A年二回のボーナス制度がなく、賞与は毎月の給与に含まれている

B全国的な健康保険制度がまだない

C国民年金制度も未整備である

Dこれら社会保険をも含めた個人の生活(結婚、出産、学校、病院など)全般が公司に全面的に帰属し、経営者は従業員個人と家族の全生活にわたって面倒を見なければならないという「社会的常識」がある。

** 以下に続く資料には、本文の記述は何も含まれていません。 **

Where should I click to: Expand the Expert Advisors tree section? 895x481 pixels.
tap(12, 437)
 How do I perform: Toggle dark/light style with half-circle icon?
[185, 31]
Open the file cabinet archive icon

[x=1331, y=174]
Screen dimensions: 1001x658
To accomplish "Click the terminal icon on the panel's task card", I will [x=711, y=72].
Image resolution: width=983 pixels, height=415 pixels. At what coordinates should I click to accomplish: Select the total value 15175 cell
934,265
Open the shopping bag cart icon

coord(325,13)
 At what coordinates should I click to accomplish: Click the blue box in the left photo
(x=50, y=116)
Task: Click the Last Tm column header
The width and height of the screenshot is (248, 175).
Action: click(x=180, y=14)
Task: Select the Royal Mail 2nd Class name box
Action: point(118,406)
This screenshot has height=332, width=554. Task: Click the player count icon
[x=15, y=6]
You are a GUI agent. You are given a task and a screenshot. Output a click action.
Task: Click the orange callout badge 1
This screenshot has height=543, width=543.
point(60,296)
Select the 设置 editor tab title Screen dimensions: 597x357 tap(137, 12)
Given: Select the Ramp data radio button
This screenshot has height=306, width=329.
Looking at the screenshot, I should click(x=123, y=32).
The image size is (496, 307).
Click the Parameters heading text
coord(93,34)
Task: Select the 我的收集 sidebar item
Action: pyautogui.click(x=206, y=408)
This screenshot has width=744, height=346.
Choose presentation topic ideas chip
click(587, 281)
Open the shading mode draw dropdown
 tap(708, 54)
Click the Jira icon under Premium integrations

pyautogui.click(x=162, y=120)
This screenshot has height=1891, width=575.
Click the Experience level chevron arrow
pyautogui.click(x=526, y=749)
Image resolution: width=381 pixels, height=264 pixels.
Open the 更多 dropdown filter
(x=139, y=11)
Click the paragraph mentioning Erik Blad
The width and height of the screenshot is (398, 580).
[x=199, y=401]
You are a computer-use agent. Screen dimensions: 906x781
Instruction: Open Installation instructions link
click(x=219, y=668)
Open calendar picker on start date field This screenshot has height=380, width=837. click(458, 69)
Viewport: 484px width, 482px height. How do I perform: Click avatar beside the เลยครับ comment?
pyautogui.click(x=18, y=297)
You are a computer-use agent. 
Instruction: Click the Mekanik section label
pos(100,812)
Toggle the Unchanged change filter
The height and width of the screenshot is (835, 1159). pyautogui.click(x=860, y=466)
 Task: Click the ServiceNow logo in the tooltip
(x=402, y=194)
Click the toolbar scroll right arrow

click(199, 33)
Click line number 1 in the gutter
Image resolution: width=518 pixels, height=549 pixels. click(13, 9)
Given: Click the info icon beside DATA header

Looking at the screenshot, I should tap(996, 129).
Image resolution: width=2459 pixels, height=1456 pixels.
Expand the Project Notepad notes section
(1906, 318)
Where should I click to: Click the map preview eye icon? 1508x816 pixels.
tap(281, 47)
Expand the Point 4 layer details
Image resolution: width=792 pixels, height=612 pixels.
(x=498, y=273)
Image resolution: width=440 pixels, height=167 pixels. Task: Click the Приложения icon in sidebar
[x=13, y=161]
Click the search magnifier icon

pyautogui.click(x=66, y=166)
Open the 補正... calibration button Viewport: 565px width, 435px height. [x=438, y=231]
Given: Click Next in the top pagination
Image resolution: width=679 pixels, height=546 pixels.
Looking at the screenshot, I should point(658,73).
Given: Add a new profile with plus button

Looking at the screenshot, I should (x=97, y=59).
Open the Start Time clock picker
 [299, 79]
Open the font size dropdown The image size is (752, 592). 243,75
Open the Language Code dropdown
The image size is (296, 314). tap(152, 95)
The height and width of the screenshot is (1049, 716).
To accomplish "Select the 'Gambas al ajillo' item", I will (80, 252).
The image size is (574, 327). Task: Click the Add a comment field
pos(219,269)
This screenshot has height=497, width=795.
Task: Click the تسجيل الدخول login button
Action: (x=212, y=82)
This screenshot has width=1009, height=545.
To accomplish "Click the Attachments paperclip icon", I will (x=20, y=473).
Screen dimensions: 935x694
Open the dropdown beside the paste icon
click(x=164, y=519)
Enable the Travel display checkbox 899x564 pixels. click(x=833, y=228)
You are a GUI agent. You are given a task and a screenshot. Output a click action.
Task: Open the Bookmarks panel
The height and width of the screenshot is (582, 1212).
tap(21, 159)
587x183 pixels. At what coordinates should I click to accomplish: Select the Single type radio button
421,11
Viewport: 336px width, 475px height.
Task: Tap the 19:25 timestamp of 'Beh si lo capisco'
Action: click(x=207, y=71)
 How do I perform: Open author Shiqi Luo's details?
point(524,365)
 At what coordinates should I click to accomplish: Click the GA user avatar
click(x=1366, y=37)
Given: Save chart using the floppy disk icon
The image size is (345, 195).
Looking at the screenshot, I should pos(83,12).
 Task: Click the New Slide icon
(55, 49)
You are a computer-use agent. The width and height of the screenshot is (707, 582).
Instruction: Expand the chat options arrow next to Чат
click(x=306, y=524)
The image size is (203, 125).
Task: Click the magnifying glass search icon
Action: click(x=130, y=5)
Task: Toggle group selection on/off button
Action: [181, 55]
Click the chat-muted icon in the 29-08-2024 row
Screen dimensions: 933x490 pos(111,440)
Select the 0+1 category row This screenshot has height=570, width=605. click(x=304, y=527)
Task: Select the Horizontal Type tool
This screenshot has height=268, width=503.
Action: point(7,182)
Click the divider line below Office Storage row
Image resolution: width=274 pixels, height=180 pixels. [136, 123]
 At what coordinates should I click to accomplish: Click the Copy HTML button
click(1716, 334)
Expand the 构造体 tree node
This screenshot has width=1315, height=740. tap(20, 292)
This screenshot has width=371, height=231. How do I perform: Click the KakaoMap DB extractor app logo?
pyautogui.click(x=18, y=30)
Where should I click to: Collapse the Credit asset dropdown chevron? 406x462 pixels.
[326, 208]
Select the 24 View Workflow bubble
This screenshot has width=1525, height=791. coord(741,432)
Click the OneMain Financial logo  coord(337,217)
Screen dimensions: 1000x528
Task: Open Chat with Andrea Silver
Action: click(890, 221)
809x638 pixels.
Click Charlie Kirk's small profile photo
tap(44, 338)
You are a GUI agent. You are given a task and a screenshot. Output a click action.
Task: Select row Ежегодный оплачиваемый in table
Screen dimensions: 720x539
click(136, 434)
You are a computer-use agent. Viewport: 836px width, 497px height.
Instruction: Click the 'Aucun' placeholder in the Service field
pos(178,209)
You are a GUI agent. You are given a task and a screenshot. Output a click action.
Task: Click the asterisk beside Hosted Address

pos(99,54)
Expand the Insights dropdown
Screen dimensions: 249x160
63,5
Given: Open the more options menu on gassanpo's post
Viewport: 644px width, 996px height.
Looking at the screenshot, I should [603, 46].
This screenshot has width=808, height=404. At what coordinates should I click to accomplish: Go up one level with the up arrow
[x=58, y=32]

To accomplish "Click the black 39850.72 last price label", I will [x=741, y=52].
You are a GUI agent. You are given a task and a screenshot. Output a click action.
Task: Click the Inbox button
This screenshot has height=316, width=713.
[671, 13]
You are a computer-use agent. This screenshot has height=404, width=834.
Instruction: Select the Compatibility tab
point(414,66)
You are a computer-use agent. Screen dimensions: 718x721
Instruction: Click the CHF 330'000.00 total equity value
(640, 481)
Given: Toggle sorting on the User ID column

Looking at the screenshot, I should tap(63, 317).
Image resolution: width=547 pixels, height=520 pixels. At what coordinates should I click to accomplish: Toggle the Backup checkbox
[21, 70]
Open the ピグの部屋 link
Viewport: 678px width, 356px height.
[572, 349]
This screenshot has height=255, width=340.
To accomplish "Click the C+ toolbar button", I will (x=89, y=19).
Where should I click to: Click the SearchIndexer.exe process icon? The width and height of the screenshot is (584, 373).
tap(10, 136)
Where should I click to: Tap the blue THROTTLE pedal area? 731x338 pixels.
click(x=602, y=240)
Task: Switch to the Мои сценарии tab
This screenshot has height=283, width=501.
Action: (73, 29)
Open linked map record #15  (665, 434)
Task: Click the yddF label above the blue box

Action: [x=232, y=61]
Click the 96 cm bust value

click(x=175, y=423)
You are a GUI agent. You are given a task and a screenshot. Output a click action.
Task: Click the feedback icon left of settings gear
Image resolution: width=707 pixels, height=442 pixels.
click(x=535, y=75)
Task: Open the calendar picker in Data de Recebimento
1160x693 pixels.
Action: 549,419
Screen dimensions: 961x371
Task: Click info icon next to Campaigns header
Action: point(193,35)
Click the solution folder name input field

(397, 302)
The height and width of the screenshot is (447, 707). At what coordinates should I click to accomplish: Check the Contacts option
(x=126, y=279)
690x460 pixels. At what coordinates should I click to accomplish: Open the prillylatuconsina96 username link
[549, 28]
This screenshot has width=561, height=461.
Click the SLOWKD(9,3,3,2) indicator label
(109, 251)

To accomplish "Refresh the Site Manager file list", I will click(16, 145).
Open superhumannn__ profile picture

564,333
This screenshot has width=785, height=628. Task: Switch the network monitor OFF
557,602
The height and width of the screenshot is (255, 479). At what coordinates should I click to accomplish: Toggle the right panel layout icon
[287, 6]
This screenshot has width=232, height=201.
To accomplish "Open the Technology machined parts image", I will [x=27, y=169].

ただし私営企業の出現、外資系企業の増加、国有企業リストラにより、従来のこの「親方五星紅旗」システムは崩れつつある。

E「直訴、密告」の風習がある

F社内に党組織がある場合、「多頭管理」に陥り易い

   特にわが国と著しく異なるのがDEFの部分であり、それゆえに結婚許可、出産許可、献血手当、散髪・自転車手当なるものが存在し、「解雇」は「社会的追放」に等しく、「何でも社用で済ませる」という公私混同の悪しき習慣が残っています。これを温存したままで、ルールも作らずに中国側スタッフに会社の運営を任せると、著しく社内モラルが低下し、生産効率が悪化します。日本側経営者としては現代的企業経営手法を導入して、自主的で効率的な管理体系を作り出していかなければ、中国ビジネスは必ず失敗します。